> **Task description**:
Pictures stay out; everything else in the records below gets copied exactly.

> **Material shown**:
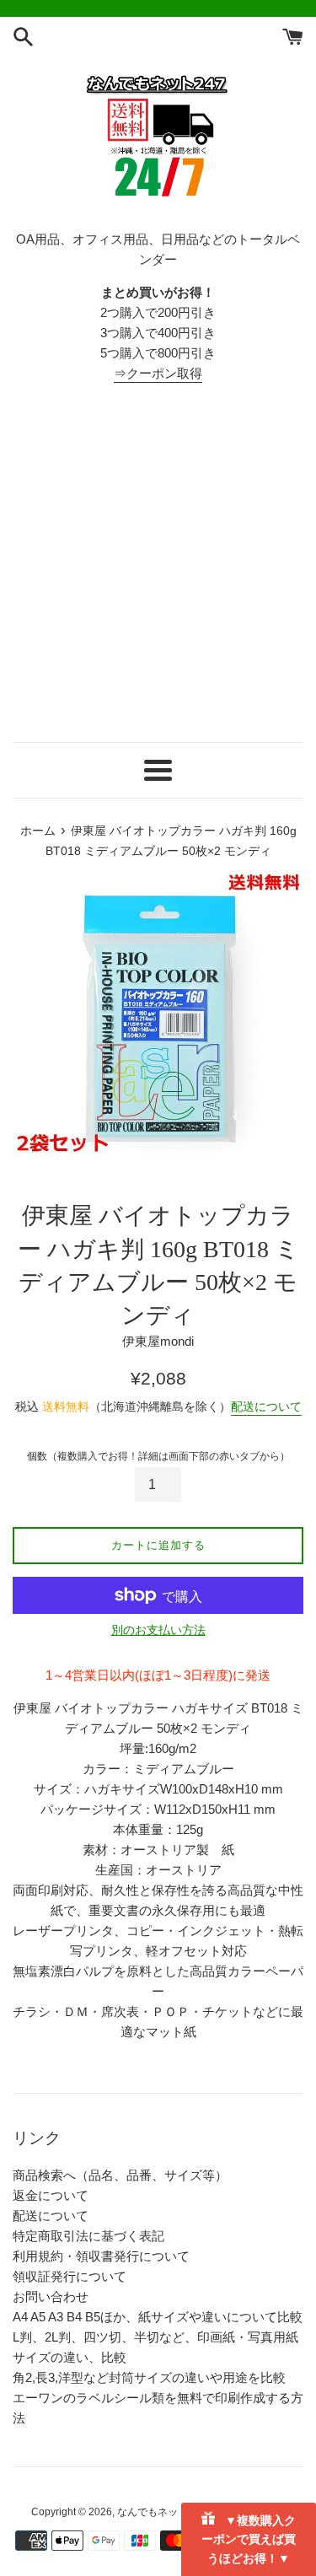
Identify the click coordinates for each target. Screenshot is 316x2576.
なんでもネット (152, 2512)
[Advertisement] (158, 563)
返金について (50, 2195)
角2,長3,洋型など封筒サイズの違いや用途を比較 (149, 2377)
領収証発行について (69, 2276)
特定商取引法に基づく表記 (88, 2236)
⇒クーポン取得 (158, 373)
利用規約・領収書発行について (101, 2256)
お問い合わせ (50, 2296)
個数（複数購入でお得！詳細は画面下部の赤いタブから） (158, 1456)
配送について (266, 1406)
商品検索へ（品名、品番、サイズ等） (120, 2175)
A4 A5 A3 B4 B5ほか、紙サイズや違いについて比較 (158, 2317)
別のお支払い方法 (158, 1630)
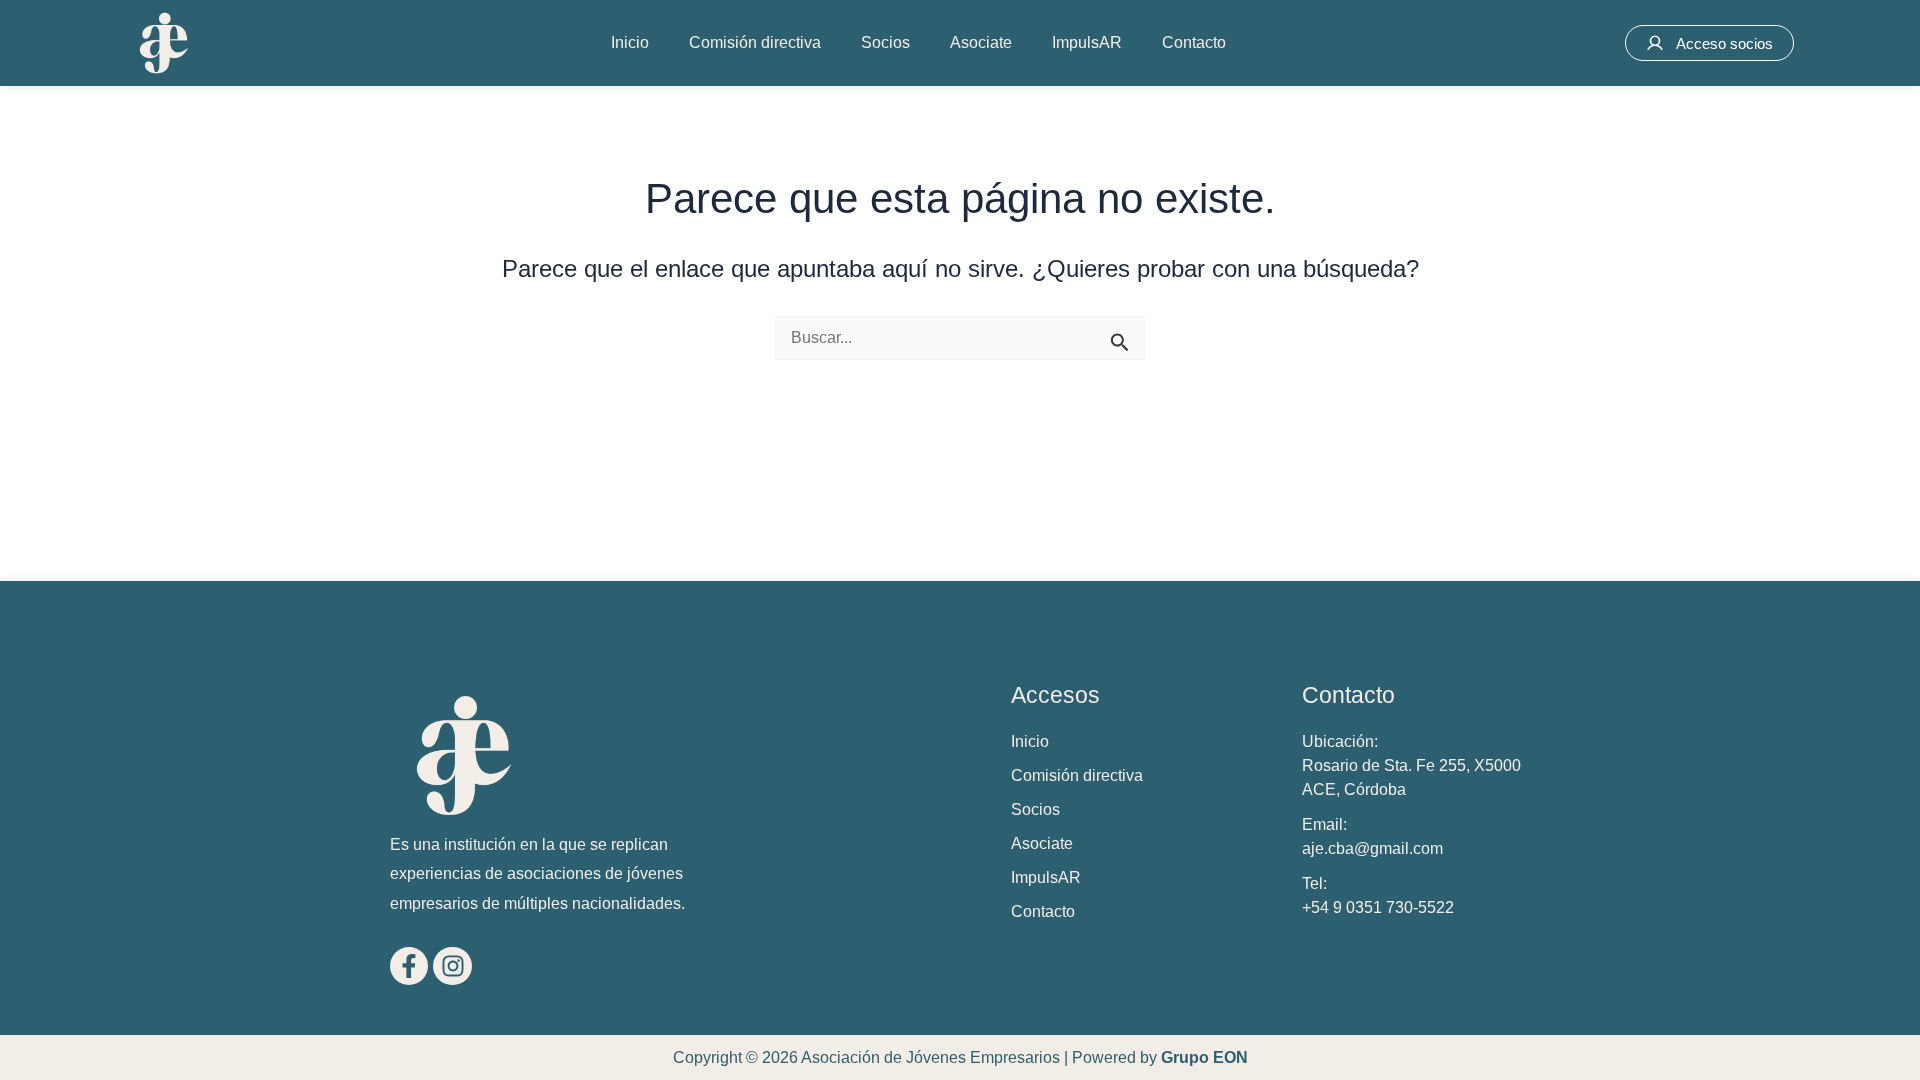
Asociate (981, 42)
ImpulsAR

> **The completed task**:
Identify the click coordinates for each target. Screenshot is 316x2576.
なんでもネット (152, 2512)
[Advertisement] (158, 563)
返金について (50, 2195)
角2,長3,洋型など封筒サイズの違いや用途を比較 (149, 2377)
領収証発行について (69, 2276)
特定商取引法に基づく表記 (88, 2236)
⇒クーポン取得 (158, 373)
利用規約・領収書発行について (101, 2256)
お問い合わせ (50, 2296)
個数（複数購入でお得！詳細は画面下部の赤いタブから） (158, 1456)
配送について (266, 1406)
商品検索へ（品名、品番、サイズ等） (120, 2175)
A4 A5 A3 B4 B5ほか、紙サイズや違いについて比較 (158, 2317)
別のお支払い方法 (158, 1630)
Asociate (981, 42)
ImpulsAR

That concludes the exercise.